Python Performance: Why 'if not list' is 2x Faster Than Using len()

abhi9u@lemmy.world · 7 months ago

Python Performance: Why 'if not list' is 2x Faster Than Using len()

thebestaquaman@lemmy.world · 7 months ago

I write a lot of Python. I hate it when people use “X is more pythonic” as some kind of argument for what is a better solution to a problem. I also have a hang up with people acting like python has any form of type safety, instead of just embracing duck typing.This lands us at the following:

The article states that “you can check a list for emptiness in two ways: if not mylist or if len(mylist) == 0”. Already here, a fundamental mistake has been made: You don’t know (and shouldn’t care) whether mylist is a list. These two checks are not different ways of doing the same thing, but two different checks altogether. The first checks whether the object is “falsey” and the second checks whether the object has a well defined length that is zero. These are two completely different checks, which often (but far from always) overlap. Embrace the duck type- type safe python is a myth.

Avicenna@lemmy.world · edit-2 7 months ago

isn’t the expected behaviour exactly identical on any object that has len defined:

“By default, an object is considered true unless its class defines either a bool() method that returns False or a len() method that returns zero, when called with the object.”

ps: well your objection is I guess that we cant know in advance if that said object has len defined such as being a collection so this question does not really apply to your post I guess.

CompassRed@discuss.tchncs.de · 7 months ago

It’s not the same, and you kinda answered your own question with that quote. Consider what happens when an object defines both dunder bool and dunder len.

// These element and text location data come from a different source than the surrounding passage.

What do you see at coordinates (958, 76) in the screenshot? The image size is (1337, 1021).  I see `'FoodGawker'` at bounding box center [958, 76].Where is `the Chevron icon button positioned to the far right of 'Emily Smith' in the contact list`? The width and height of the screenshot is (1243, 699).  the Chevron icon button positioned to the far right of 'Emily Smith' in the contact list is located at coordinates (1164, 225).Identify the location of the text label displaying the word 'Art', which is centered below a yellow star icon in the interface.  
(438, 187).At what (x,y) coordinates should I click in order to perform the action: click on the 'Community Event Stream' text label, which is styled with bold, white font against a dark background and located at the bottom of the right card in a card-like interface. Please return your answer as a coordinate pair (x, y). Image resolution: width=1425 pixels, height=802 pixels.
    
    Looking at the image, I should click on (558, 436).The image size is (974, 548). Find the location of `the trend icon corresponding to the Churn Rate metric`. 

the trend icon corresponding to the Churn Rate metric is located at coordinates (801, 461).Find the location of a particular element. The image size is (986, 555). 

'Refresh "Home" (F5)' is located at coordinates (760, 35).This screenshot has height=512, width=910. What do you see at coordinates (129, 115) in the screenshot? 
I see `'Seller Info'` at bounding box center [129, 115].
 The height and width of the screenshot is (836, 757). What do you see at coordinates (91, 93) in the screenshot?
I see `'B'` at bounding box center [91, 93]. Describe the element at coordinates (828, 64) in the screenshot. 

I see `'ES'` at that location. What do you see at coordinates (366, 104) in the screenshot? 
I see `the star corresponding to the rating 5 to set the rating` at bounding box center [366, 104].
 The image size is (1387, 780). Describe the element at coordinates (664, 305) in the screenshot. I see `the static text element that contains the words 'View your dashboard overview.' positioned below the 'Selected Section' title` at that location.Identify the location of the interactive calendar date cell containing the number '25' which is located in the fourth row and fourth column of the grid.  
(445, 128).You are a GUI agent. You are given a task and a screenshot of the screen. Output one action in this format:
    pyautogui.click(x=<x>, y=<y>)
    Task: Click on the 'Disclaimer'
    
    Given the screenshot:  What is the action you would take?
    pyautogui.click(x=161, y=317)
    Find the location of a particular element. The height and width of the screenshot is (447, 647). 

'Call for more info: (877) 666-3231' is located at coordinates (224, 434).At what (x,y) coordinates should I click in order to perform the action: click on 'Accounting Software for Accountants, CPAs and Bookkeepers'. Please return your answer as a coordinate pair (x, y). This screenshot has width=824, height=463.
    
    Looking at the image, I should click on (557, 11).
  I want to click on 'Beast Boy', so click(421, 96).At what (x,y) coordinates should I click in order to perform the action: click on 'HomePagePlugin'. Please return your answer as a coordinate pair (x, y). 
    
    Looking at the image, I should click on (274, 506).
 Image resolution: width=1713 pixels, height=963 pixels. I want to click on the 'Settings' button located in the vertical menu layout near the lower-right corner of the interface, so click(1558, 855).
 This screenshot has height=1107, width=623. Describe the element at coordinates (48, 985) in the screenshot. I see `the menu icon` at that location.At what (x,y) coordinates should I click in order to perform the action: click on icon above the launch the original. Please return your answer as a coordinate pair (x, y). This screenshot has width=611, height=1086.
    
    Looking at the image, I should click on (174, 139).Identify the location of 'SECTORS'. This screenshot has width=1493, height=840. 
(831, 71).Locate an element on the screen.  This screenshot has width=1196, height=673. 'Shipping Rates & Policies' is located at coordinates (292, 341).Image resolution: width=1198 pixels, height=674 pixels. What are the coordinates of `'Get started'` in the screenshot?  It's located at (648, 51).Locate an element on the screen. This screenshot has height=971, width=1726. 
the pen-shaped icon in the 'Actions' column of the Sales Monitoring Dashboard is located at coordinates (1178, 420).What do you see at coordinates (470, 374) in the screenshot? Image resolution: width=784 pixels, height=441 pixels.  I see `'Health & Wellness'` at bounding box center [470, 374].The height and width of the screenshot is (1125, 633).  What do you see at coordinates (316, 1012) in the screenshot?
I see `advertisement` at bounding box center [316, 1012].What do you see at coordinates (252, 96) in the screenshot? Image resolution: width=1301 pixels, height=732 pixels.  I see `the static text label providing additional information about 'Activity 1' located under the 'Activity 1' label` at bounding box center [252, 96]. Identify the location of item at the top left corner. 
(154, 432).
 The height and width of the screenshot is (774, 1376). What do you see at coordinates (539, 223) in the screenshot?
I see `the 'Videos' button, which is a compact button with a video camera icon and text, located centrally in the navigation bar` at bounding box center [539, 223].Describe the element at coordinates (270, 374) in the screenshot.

It’s possible for dunder len to return 0 while dunder bool returns True, in which case the falsy-ness of the instance would not depend at all on the value of len

thebestaquaman@lemmy.world · 7 months ago

Exactly as you said yourself: Checking falsieness does not guarantee that the object has a length. There is considerable overlap between the two, and if it turns out that this check is a performance bottleneck (which I have a hard time imagining) it can be appropriate to check for falsieness instead of zero length. But in that case, don’t be surprised if you suddenly get an obscure bug because of some custom object not behaving the way you assumed it would.

I guess my primary point is that we should be checking for what we actually care about, because that makes intent clear and reduces the chance for obscure bugs.

sugar_in_your_tea@sh.itjust.works · 7 months ago

type safe python is a myth

Sure, but type hints provide a ton of value in documenting for your users what the code expects. I use type hints everywhere, and it’s fantastic! Yes, there’s no guarantee that the types are correct, but with static analysis and the assumption that your users want their code to work correctly, there’s a very high chance that the types are correct.

That said, I lie about types all the time. For example, if my function accepts a class instance as an argument, the intention is that the code accept any class that implements the same methods as the one I’ve defined in the parameter list, and you don’t necessarily have to pass an instance of that class in (or one of its sub-classes). But I feel like putting something reasonable in there makes a lot more sense than nothing, and I can clarify in the docstring that I really just need something that looks like that object. One of these days I’ll get around to switching that to Protocol classes to reduce type errors.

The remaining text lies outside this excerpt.